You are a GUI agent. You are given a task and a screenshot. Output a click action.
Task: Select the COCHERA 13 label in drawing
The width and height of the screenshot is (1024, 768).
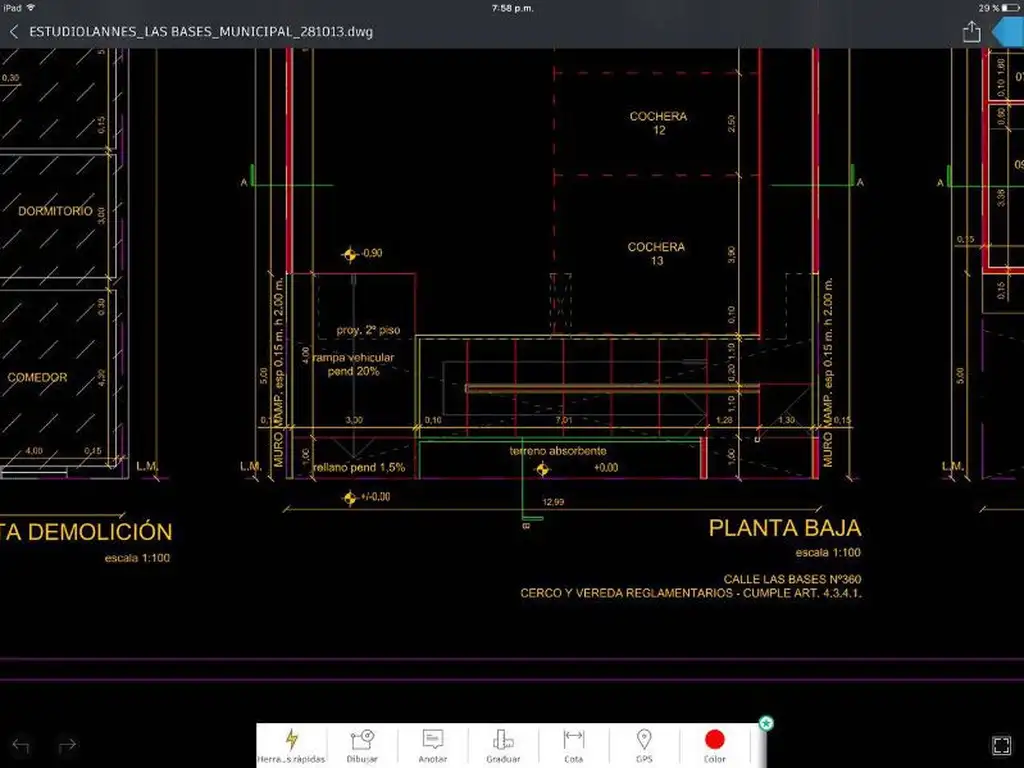657,254
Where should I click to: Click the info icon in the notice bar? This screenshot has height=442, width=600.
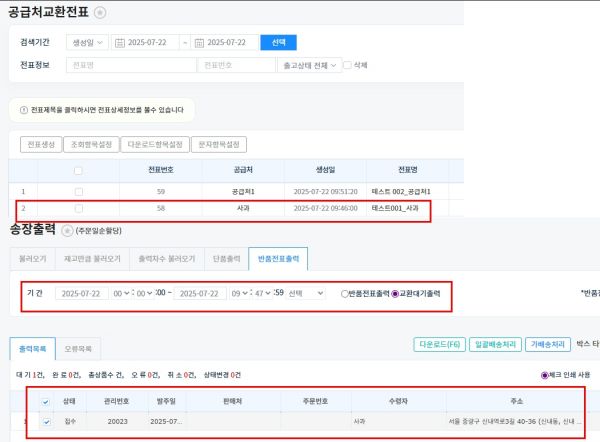[24, 111]
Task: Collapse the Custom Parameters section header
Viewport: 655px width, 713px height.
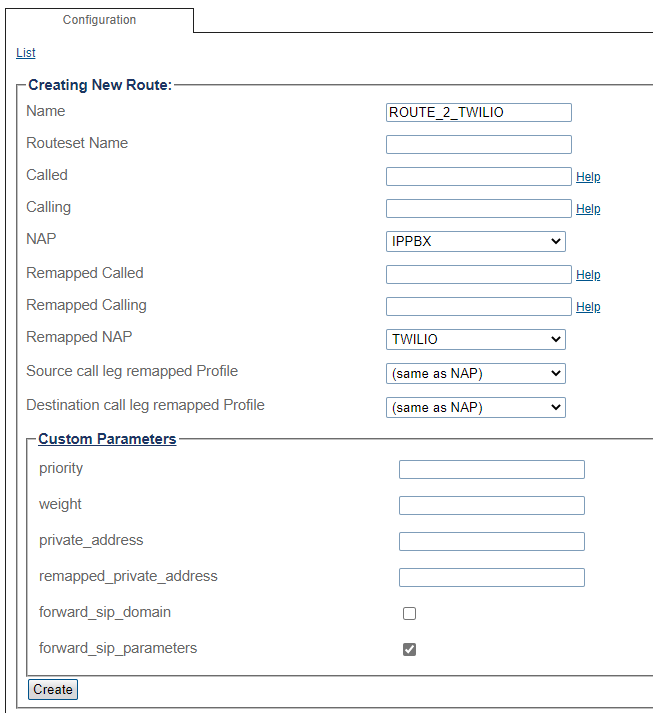Action: (x=107, y=439)
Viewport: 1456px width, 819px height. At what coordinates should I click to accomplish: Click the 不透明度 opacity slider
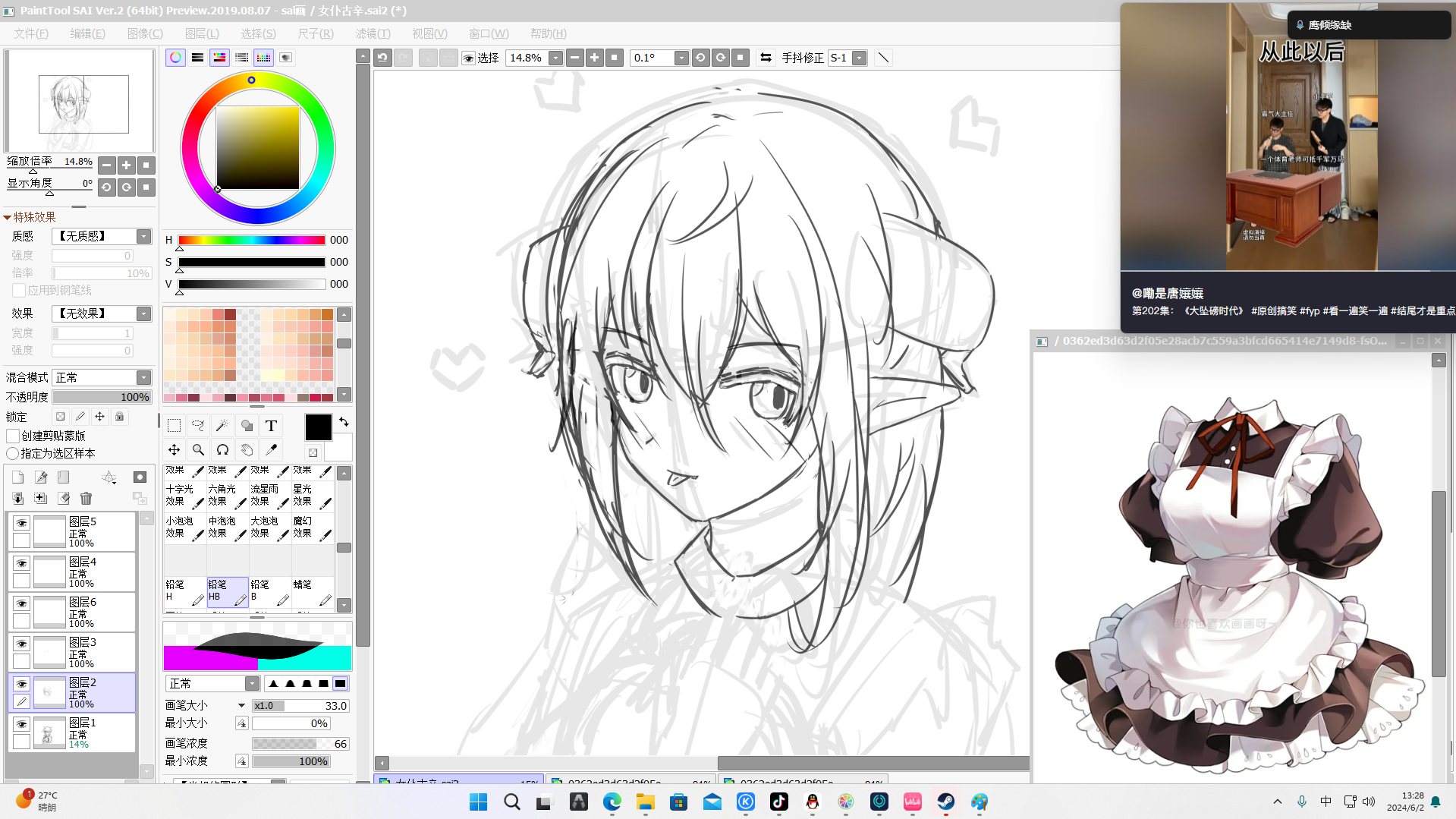tap(102, 398)
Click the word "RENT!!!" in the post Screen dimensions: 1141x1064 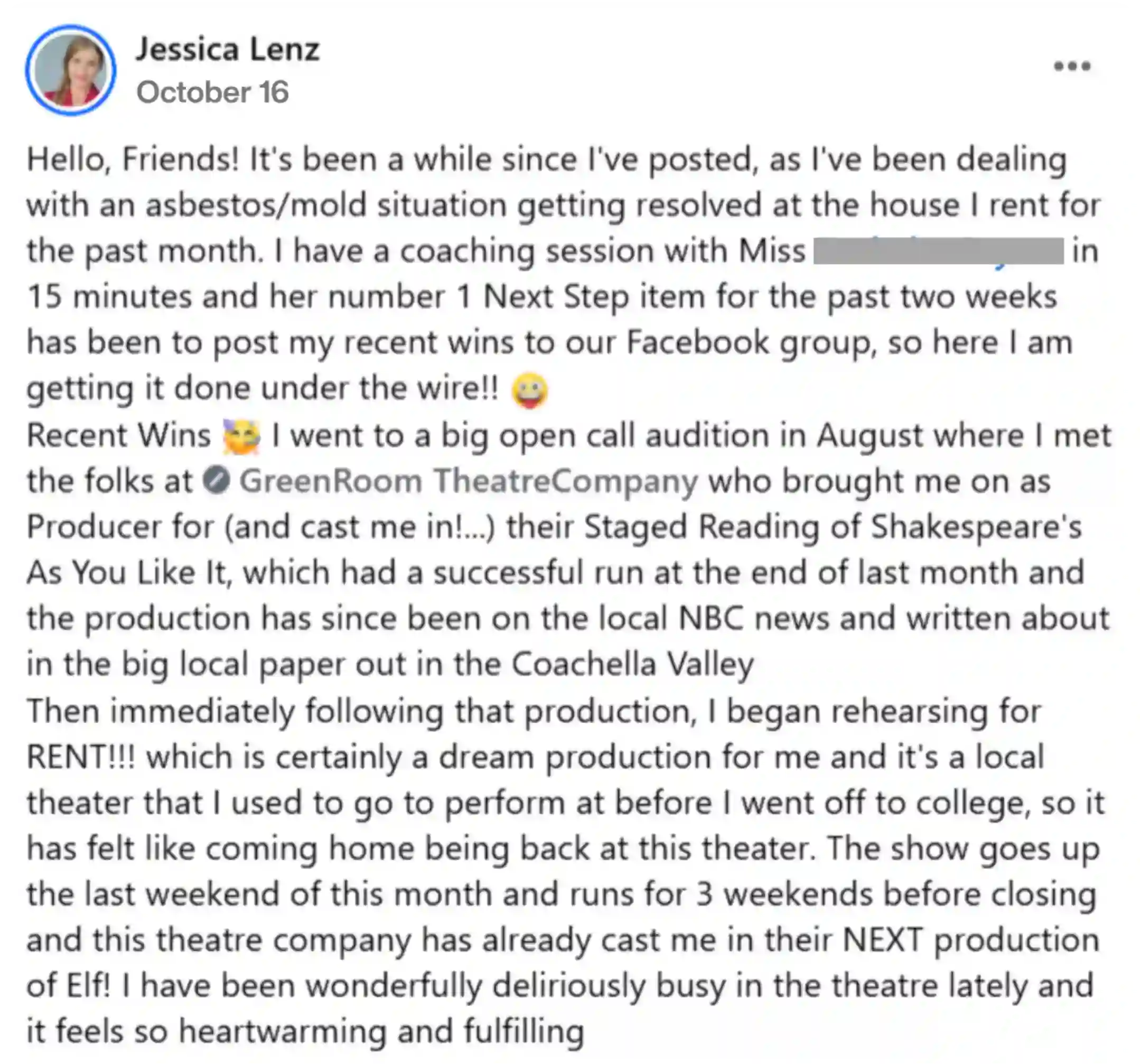pos(81,757)
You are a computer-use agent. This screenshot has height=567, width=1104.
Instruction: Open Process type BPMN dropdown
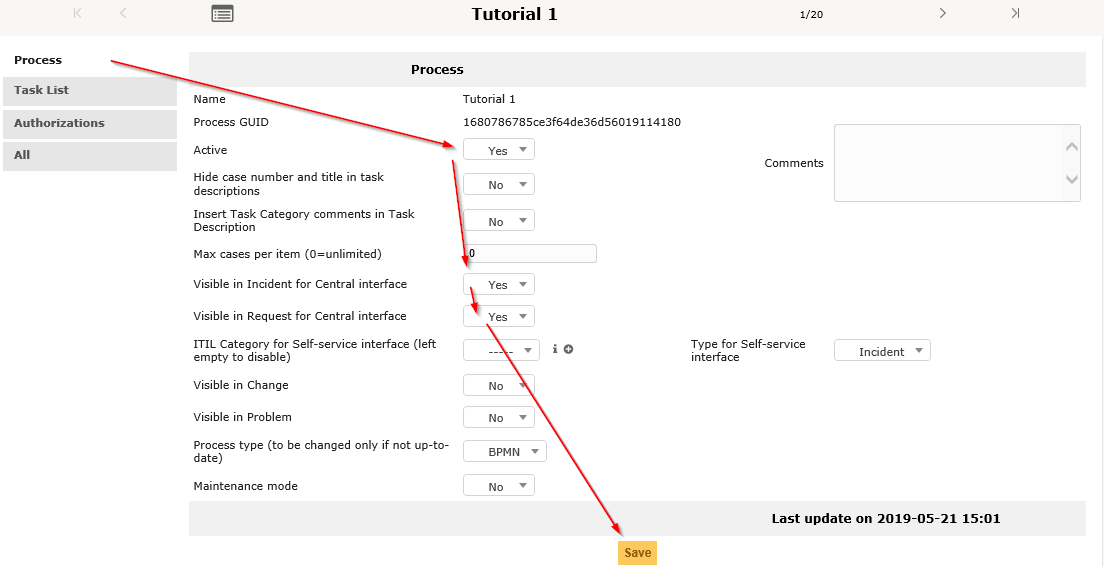tap(505, 452)
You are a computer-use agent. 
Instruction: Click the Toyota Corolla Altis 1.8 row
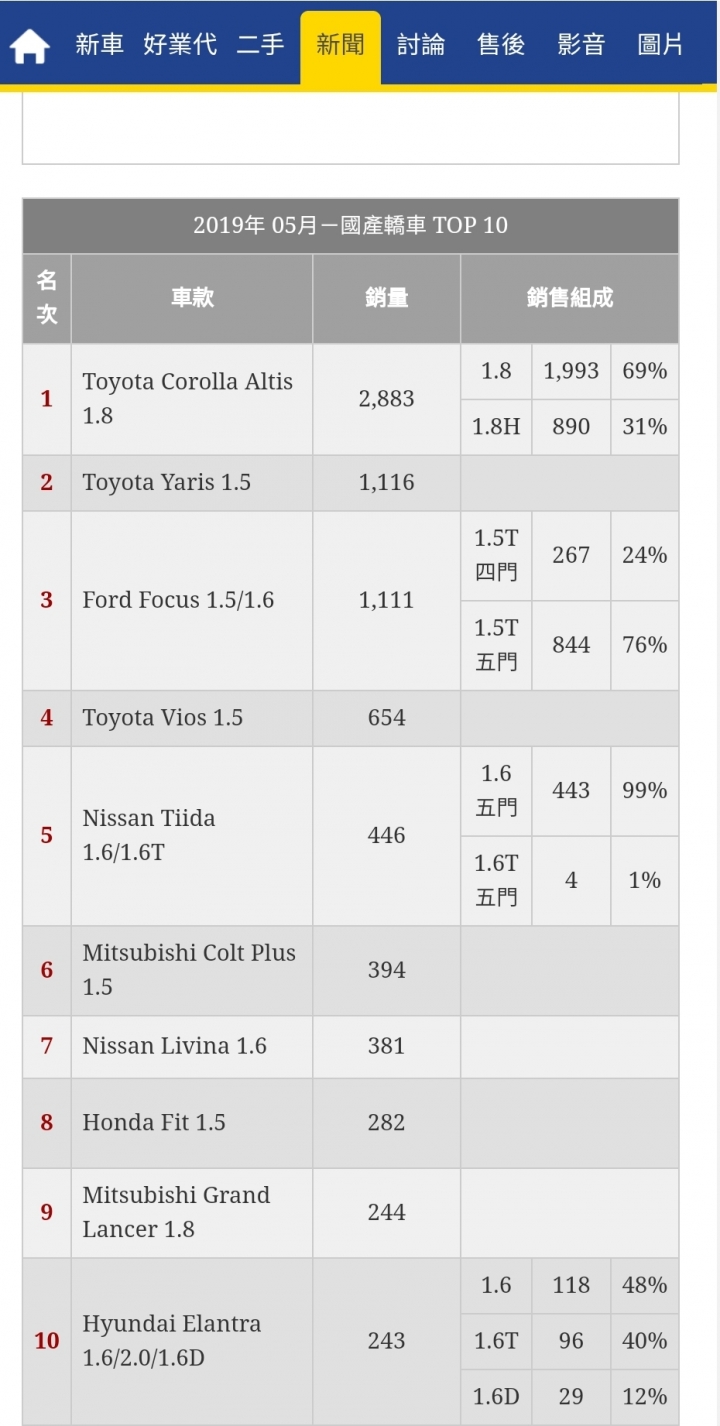(350, 399)
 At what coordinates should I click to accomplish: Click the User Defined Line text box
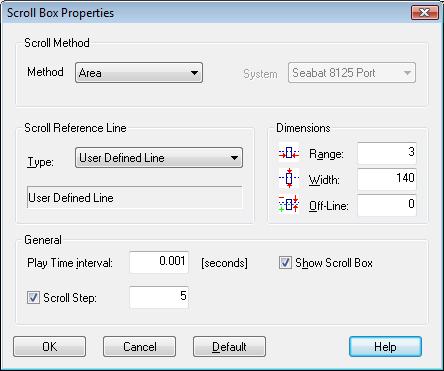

* _What the task requires_
Could you rewrite the stretch from the start of the rows through the line that contains "Action: (x=107, y=439)", with "notice bar" replaced by "alert banner" and everything else unchanged? Leave the pictures out of your answer.

* _Exercise response_
You are a GUI agent. You are given a task and a screenshot. Output a click action.
Task: Select the COCHERA 13 label in drawing
The width and height of the screenshot is (1024, 768).
657,254
Where should I click to: Click the info icon in the alert banner? This screenshot has height=442, width=600.
[24, 111]
Task: Collapse the Custom Parameters section header
Viewport: 655px width, 713px height.
Action: (x=107, y=439)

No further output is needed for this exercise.